● ACTIVITY LIST:
1) Answer these questions from the passage on The Gallows, with one answer per line, marked like the questions:
(a) What does the killer in The Gallows usually carry when he becomes visible?
(b) Who provides a brief red herring?
(c) Who is presented as the final girl?
2) List every weapon mentioned in the passage on The Gallows.
3) Duplicate the passage on The Gallows word for word, everything from "Often, the killers" down to "the final girl?".

--- SELECTED EXCERPT ---

Then, we get our villain, the spectral executioner or hangman.  In slasher movies, the killer is always someone dressed differently from the victim pool, a fact which marks him as an “other,” someone outside mainstream society. 

Often, the killers also associated with masks (Jason and his hockey mask; the Shape and the Shatner mask) and particular weapons (Freddy’s glove, Jason’s machete, etc.).  The killer in The Gallows wears both a hood/mask, and is identifiable by the weapon he usually carries when he becomes visible: a rope and noose.  The mportance of the mask? It cloaks identity.

The Gallows provides a brief red herring too, in the person of a janitor who may be working late at the school, and offers a mysterious Cassandra-type character, a woman at the Beatrice High dress rehearsal who also claims to have been present during the 1993 tragedy. She may know what's going on, and who, in particular, is doomed.

And what about the final girl?

The Gallows presents Pfeiffer, the drama queen as the final girl -- a smarter, more insightful brand of youngster -- but plays some Happy Birthday to Me (1980)-styled tricks regarding her history and background.

--- SOURCE MATERIAL ---

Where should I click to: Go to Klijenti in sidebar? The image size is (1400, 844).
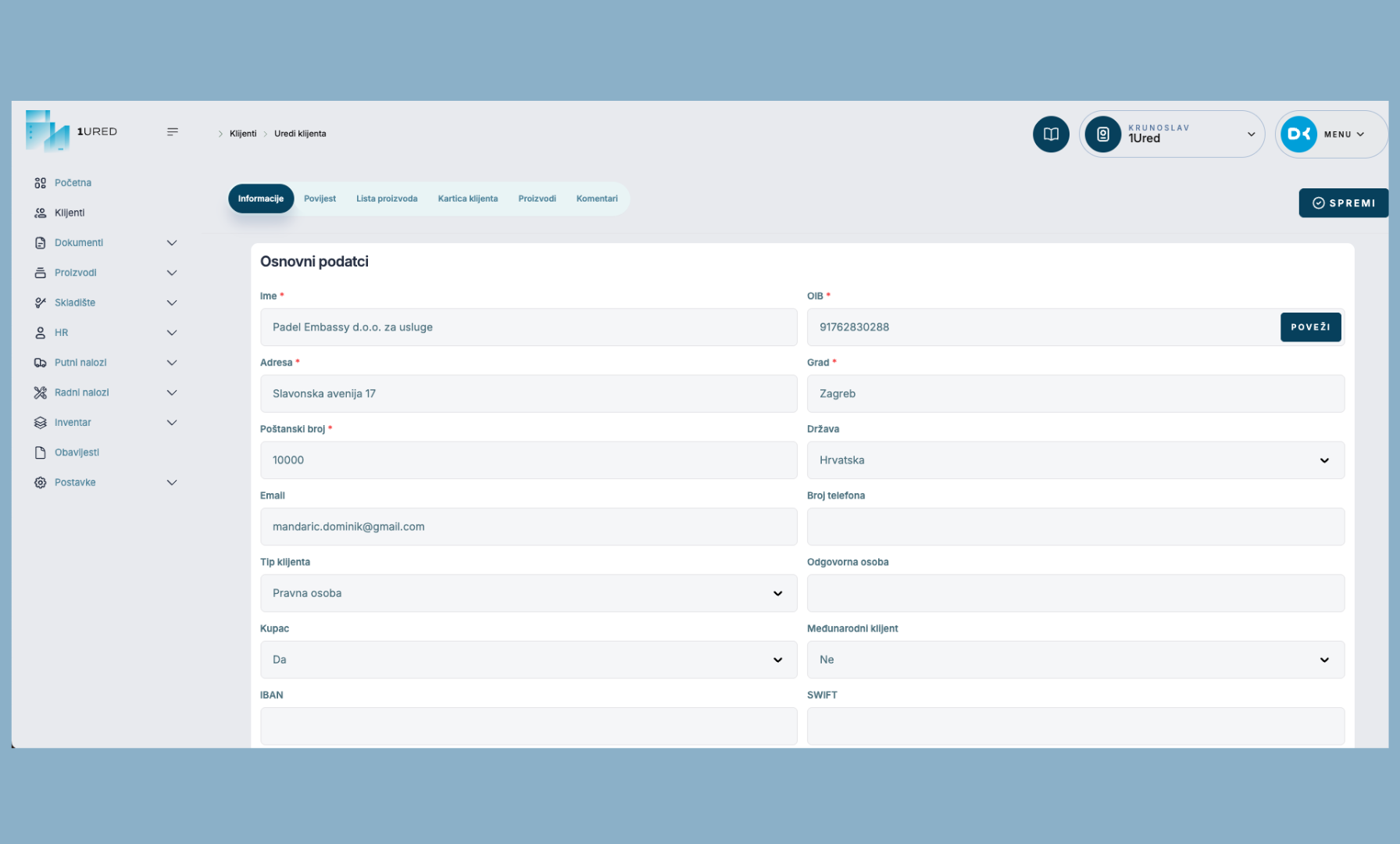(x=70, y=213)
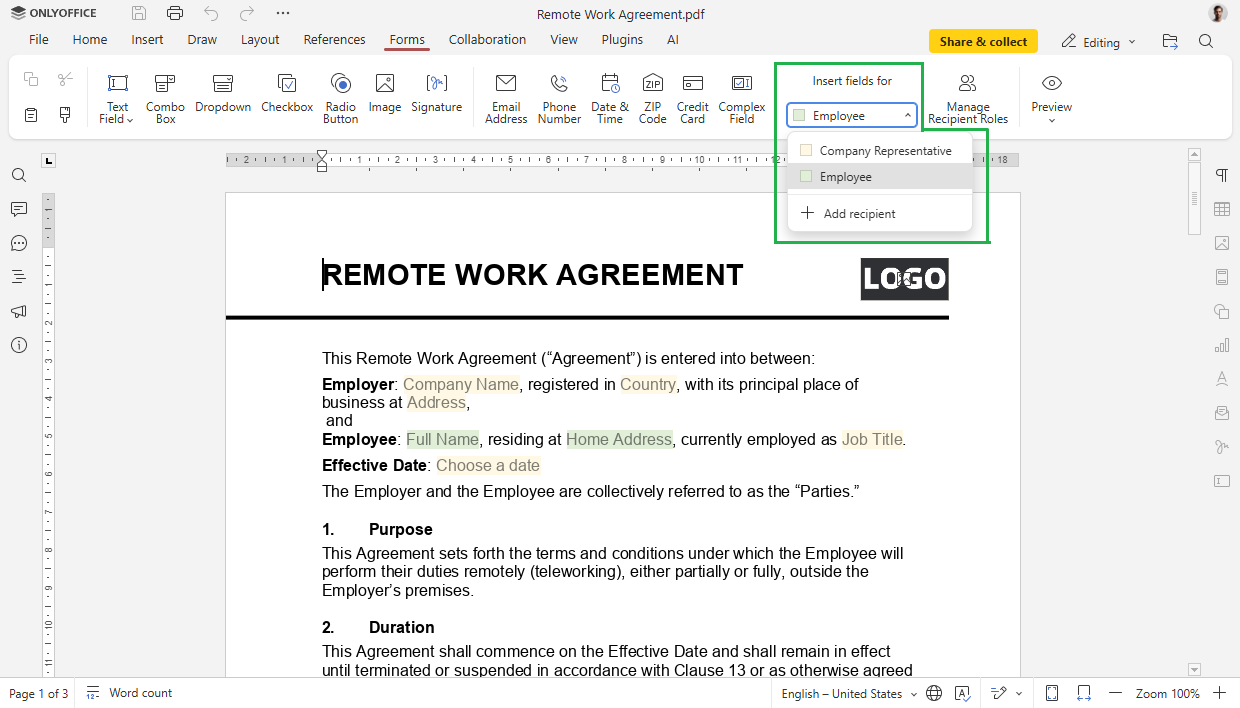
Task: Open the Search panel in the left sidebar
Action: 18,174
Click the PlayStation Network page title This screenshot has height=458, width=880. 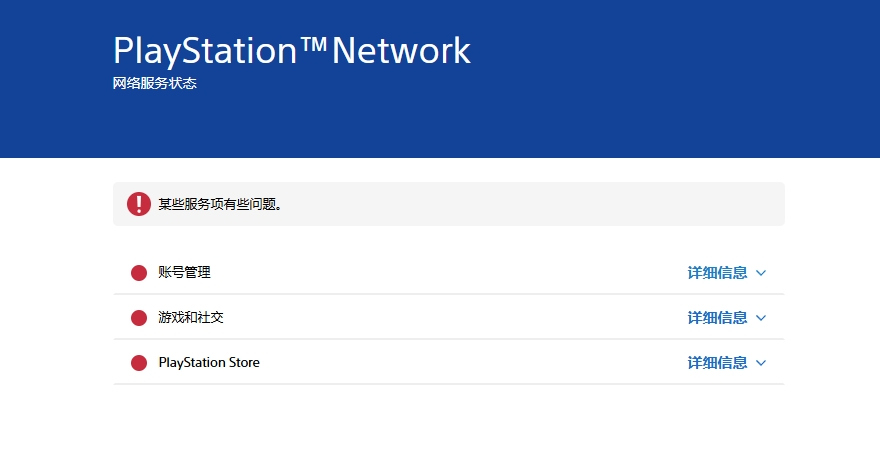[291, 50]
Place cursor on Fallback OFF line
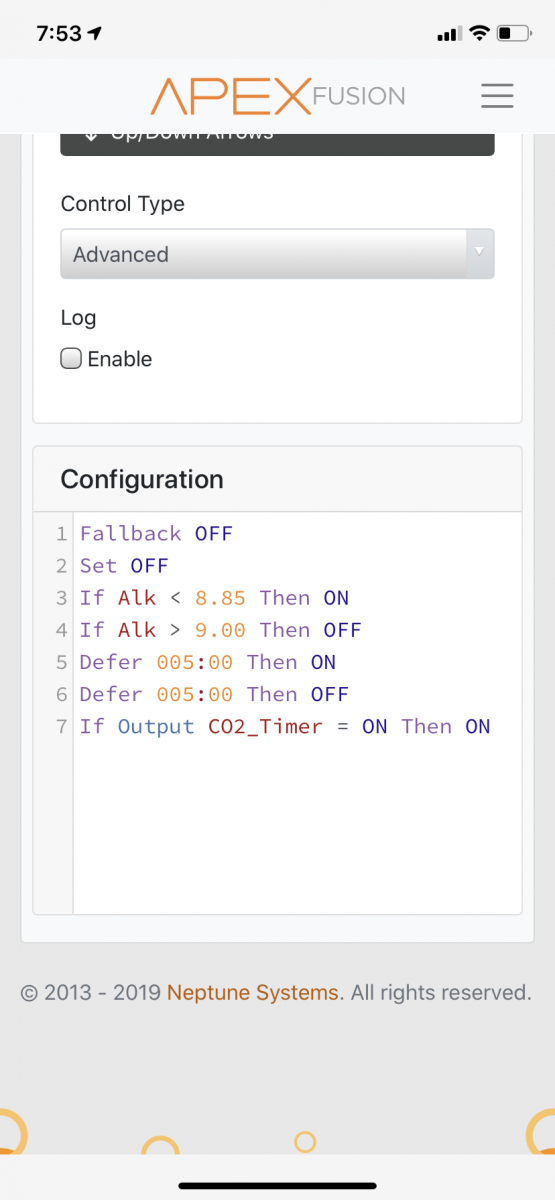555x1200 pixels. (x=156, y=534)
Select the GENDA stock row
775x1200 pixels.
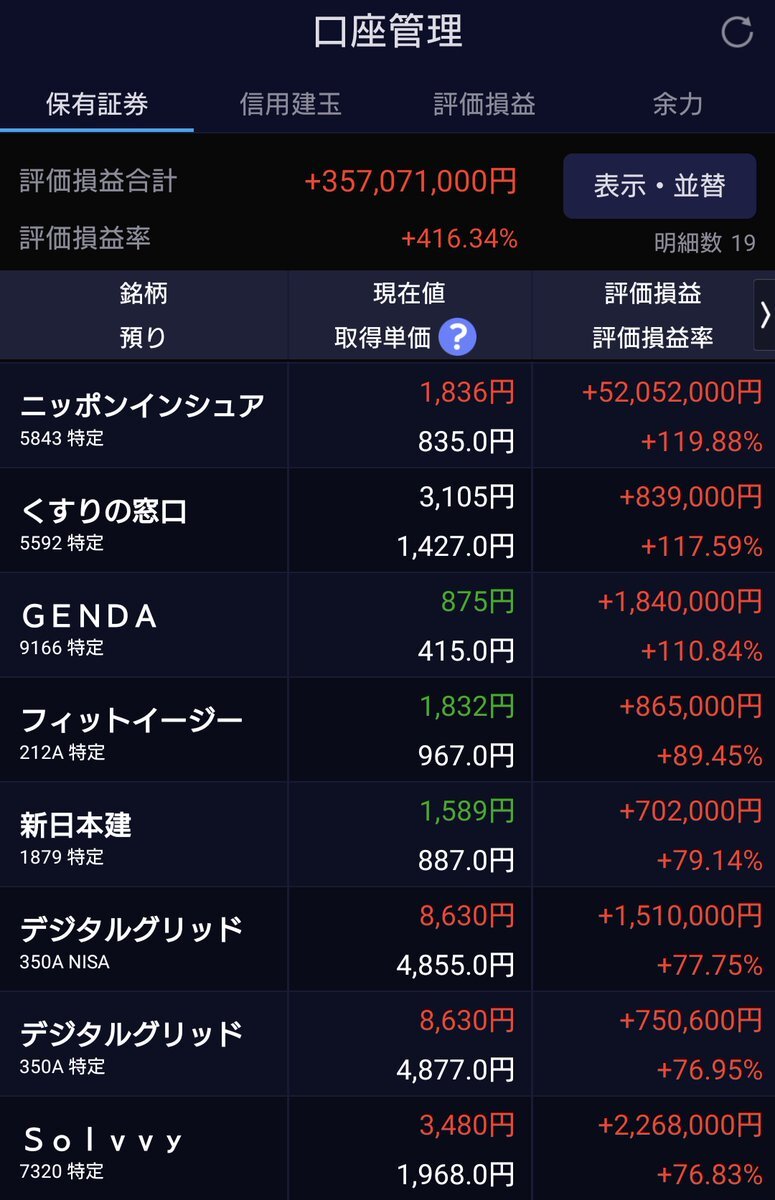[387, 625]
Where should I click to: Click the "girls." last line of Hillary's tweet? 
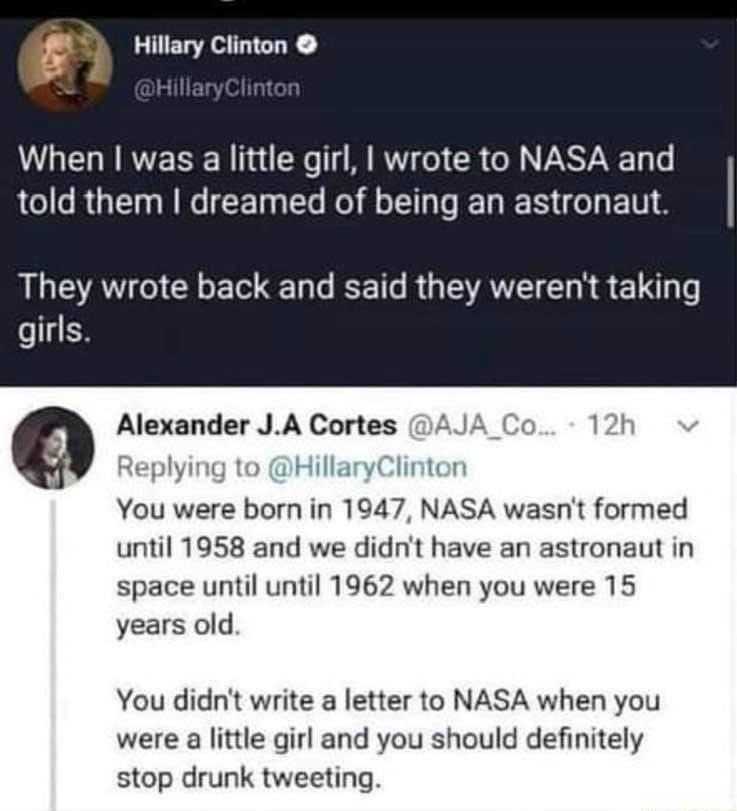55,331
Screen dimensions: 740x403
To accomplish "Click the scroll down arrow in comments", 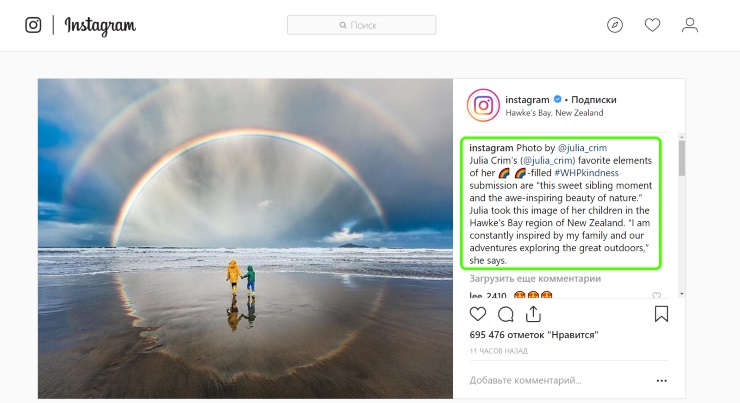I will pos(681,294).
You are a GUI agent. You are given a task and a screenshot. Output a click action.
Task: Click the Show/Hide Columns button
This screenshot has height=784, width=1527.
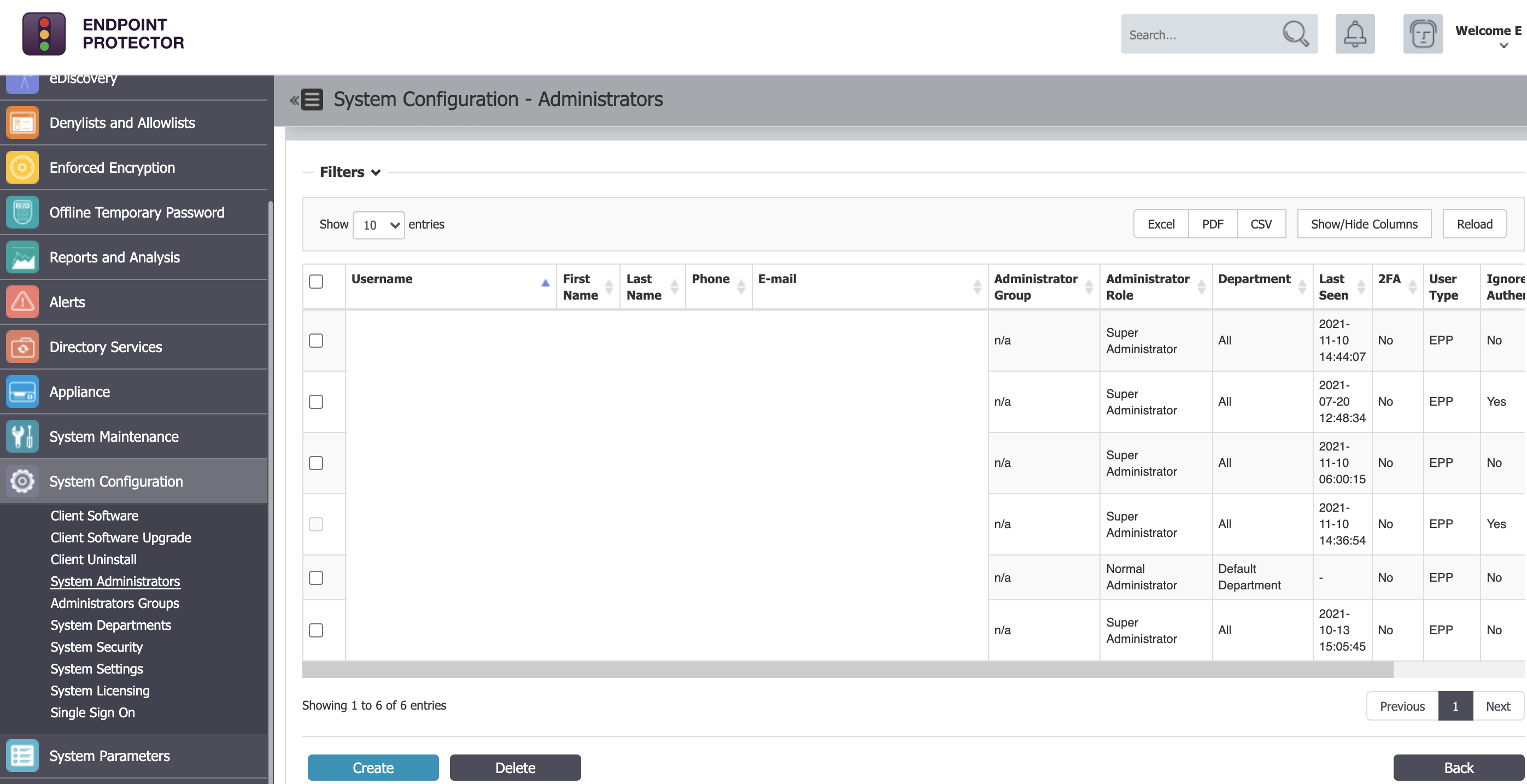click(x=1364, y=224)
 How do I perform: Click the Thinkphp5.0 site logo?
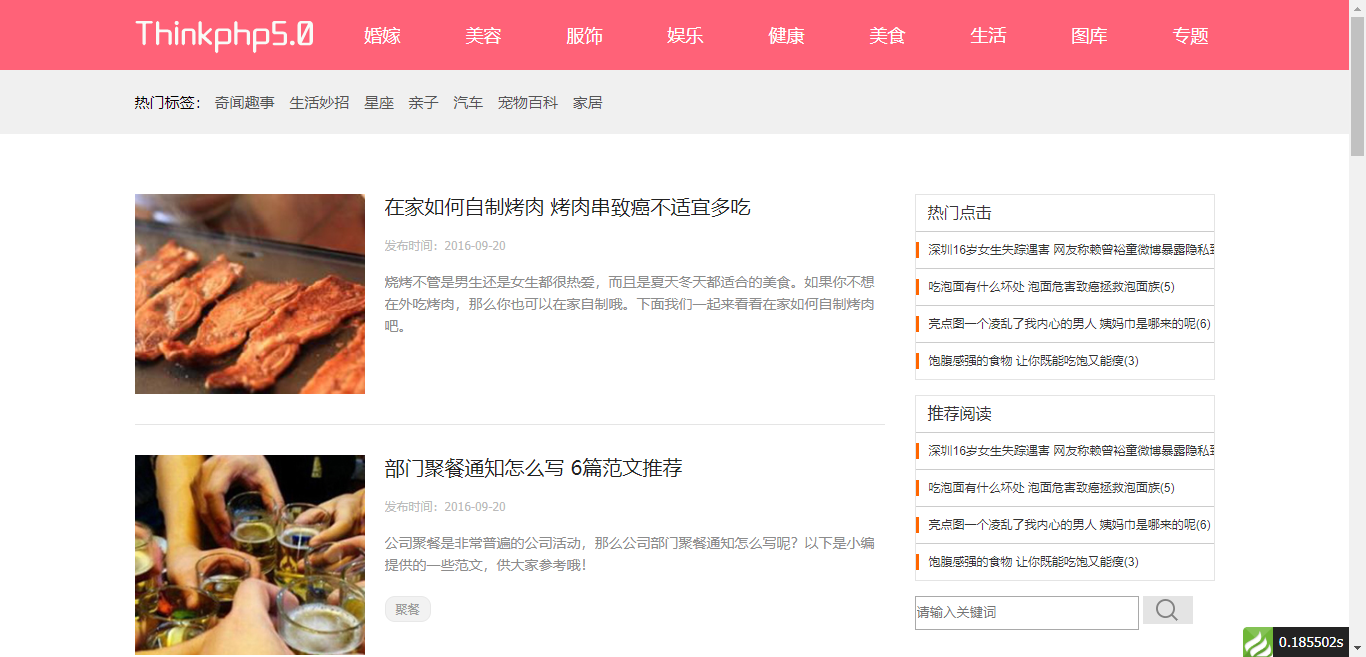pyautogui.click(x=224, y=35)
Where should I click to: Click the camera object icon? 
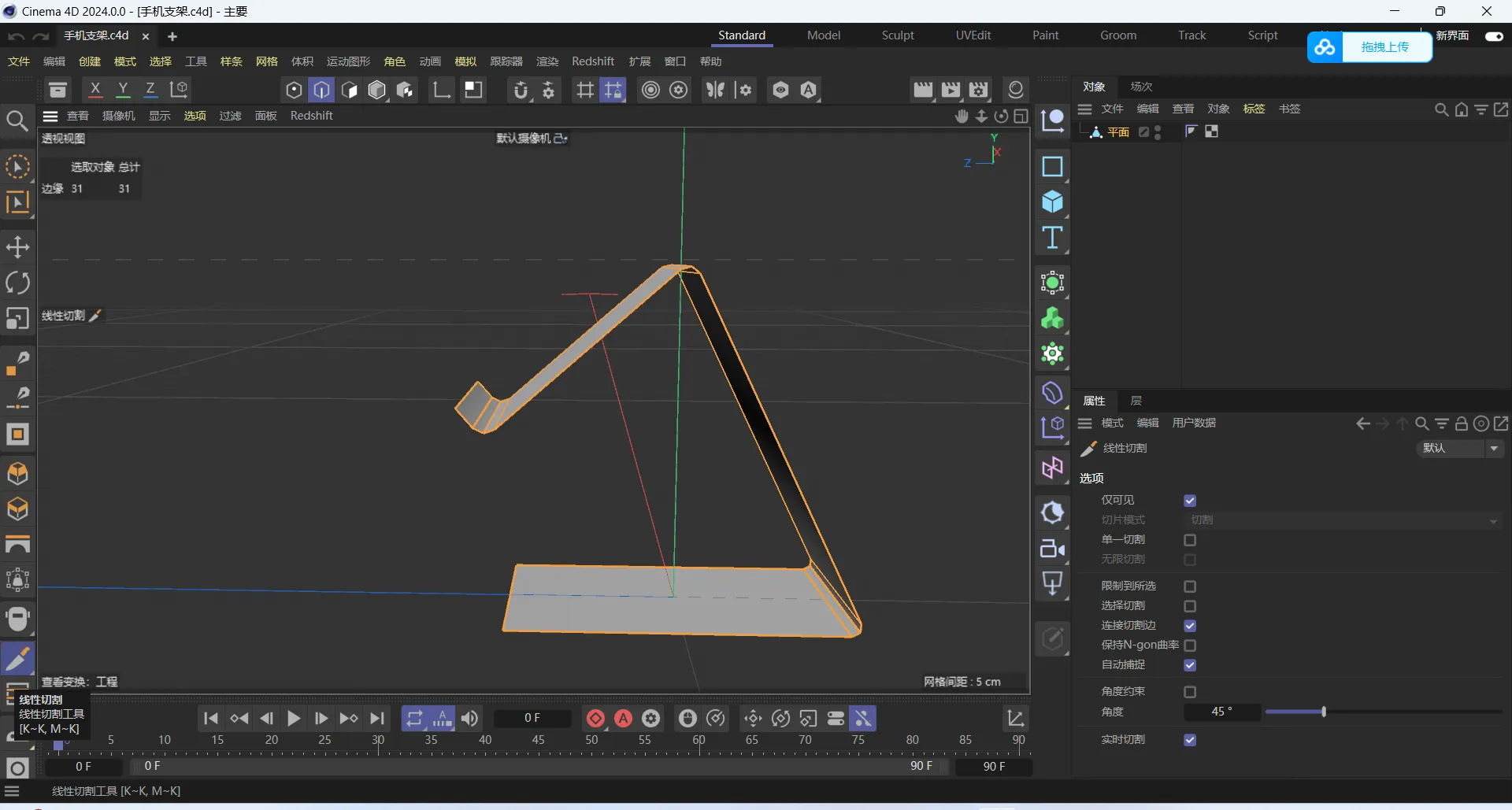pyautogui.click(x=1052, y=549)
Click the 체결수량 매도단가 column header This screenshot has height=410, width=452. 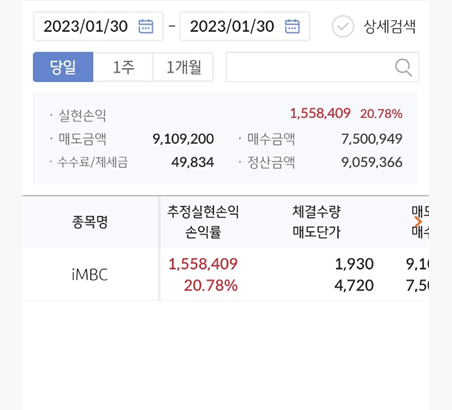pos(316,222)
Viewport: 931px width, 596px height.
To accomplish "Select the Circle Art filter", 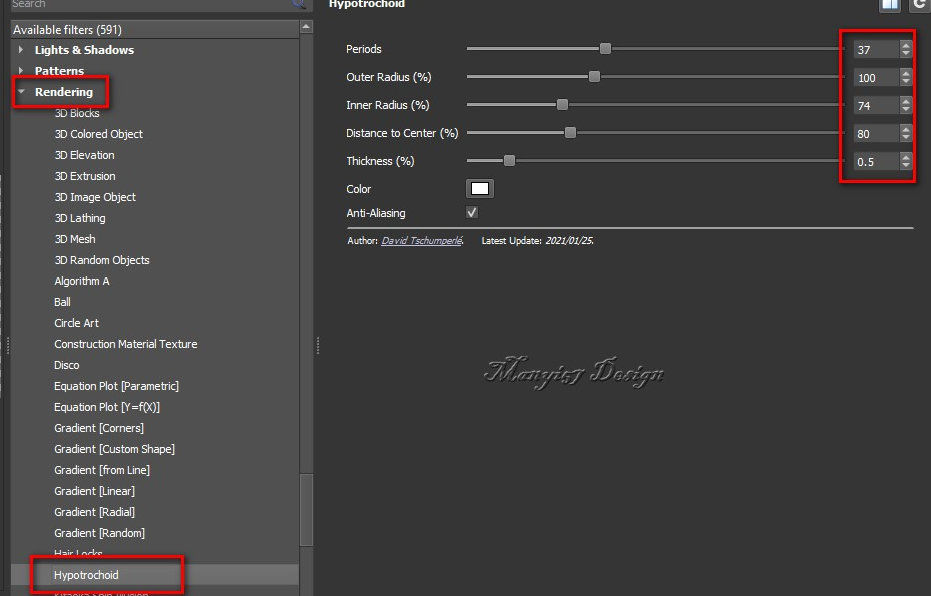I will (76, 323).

---

● ANSWERS FOR THIS EXERCISE:
1)
(a) A rope and noose.
(b) A janitor who may be working late at the school.
(c) Pfeiffer, the drama queen.

2)
- Freddy's glove
- Jason's machete
- A rope and noose (carried by the killer in The Gallows)

3)
Often, the killers also associated with masks (Jason and his hockey mask; the Shape and the Shatner mask) and particular weapons (Freddy’s glove, Jason’s machete, etc.).  The killer in The Gallows wears both a hood/mask, and is identifiable by the weapon he usually carries when he becomes visible: a rope and noose.  The mportance of the mask? It cloaks identity.

The Gallows provides a brief red herring too, in the person of a janitor who may be working late at the school, and offers a mysterious Cassandra-type character, a woman at the Beatrice High dress rehearsal who also claims to have been present during the 1993 tragedy. She may know what's going on, and who, in particular, is doomed.

And what about the final girl?